Que signifie concrètement être « un historien marxiste », dans votre manière d'aborder l'histoire du XIXe et du XXe siècle par exemple ?
Pour un marxiste, l'histoire est en premier lieu une discipline qui s'occupe de l'évolution du genre humain. Cette évolution s'opère par une action innovatrice ? c'est-à-dire de plus en plus consciente ? du travail humain sur la nature. Selon les critères de la géologie et même de la paléontologie, c'est une histoire extrêmement brève. Il n'y a que dix mille ans qui nous séparent de l'invention de l'agriculture, qui a permis l'accumulation en permanence d'un excédent de production sur la consommation, et donc de sa mise en valeur permanente, et ce à des fins à la fois politique, sociale et culturelle. Cela s'est produit à travers un mécanisme de l'accaparement privilégié de cet excédent par les classes institutionnelles dirigeantes, et par des divisions spatiales du travail à différentes échelles, urbaines, locales, nationales et aujourd'hui mondiales.
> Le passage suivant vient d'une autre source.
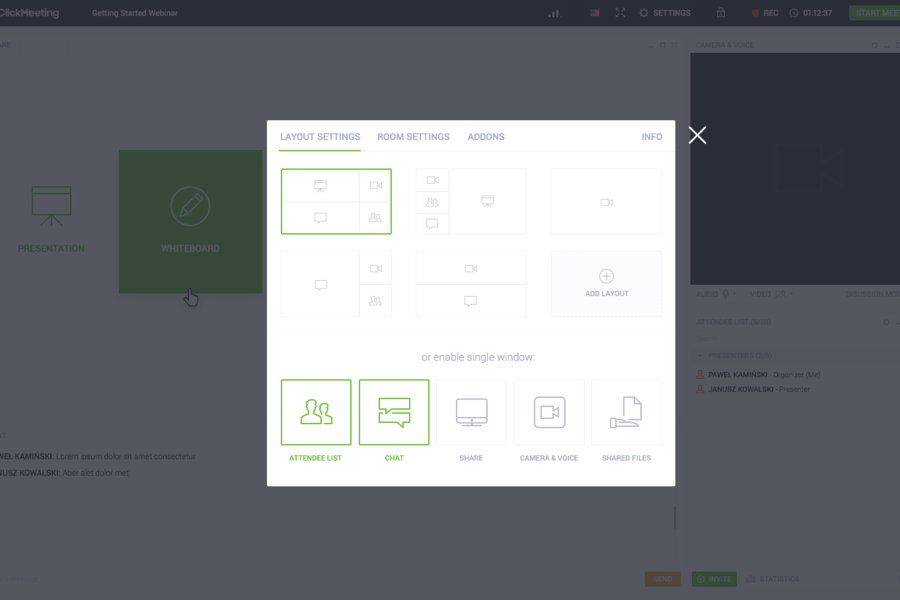Switch to the Room Settings tab
The image size is (900, 600).
click(413, 137)
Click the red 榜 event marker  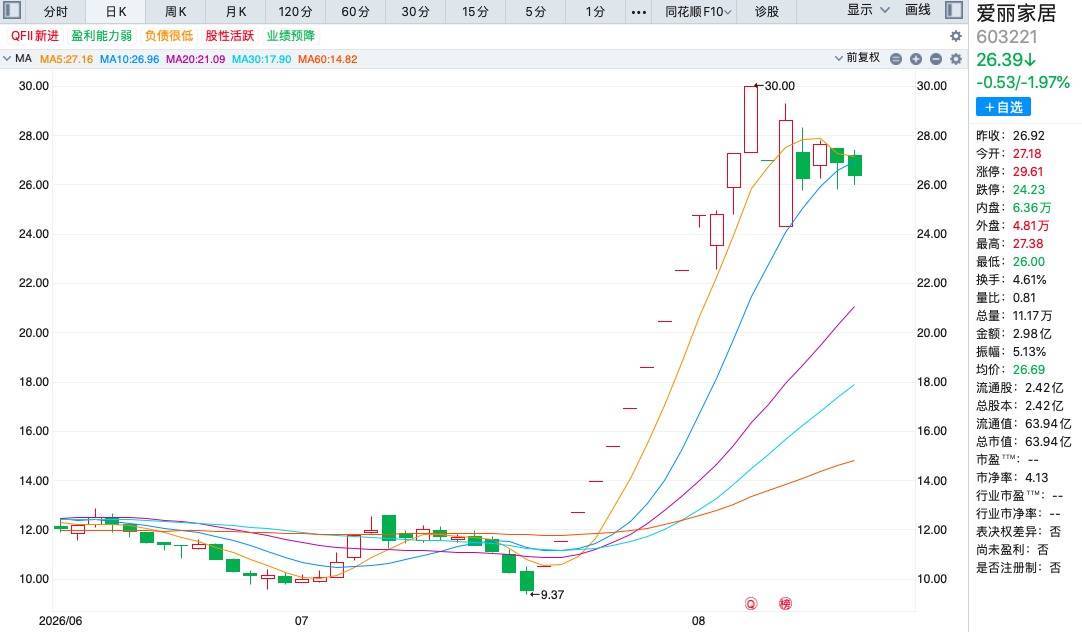(785, 604)
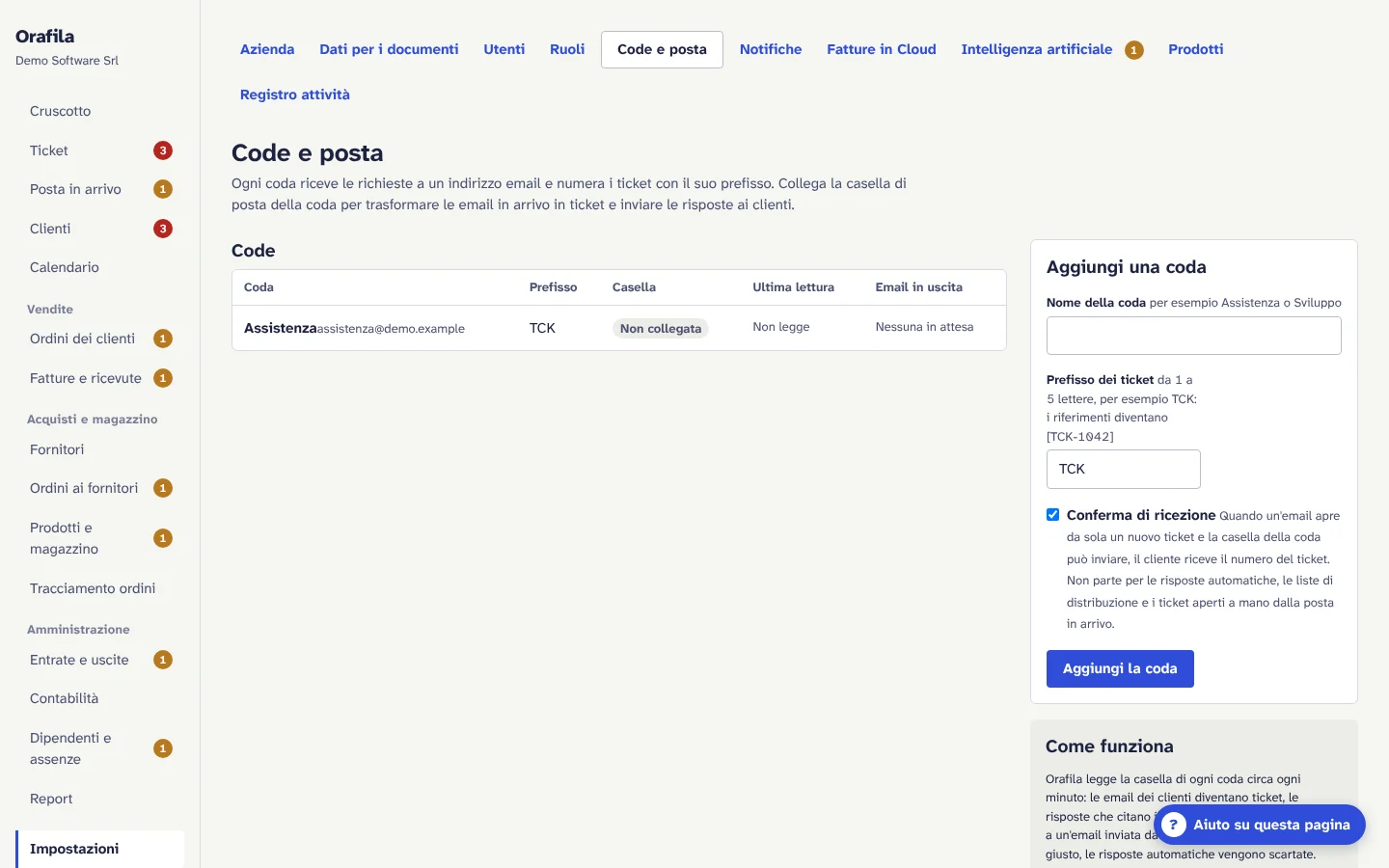The width and height of the screenshot is (1389, 868).
Task: Focus the Nome della coda input field
Action: pyautogui.click(x=1194, y=336)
Ces mécanismes n'ont jamais cessé d'opérer. Depuis le début du XVIIIe siècle, on assiste à une accélération absolument extraordinaire de cette évolution, et ce à une échelle de plus en plus globale, grâce à la percée du système économique capitaliste, dont la base est d'abord industrielle, et ensuite de plus en plus technologisée. Le capitalisme a multiplié de façon exponentielle la capacité productrice de l'humanité et continue encore à le faire. Dans le dernier demi-siècle, l'accélération, et les transformations qui en découlent, nous ont précipités dans une époque où toute la longue durée de Fernand Braudel se raccourcit au temps court de l'histoire événementielle et même à l'expérience de la vie individuelle.
La seule façon d'aborder l'histoire mondiale de ces derniers siècles, c'est à partir de l'analyse historique des mécanismes, du rythme et des fonctionnements de l'économie capitaliste, dont Karl Marx a été le pionnier. C'est ce que j'ai tenté de faire dans mes oeuvres de synthèse portant sur les deux derniers siècles, y compris en ce qui concerne les phénomènes de mondialisation. Et cela suppose, comme chez K. Marx, la critique continue de ces processus du capitalisme.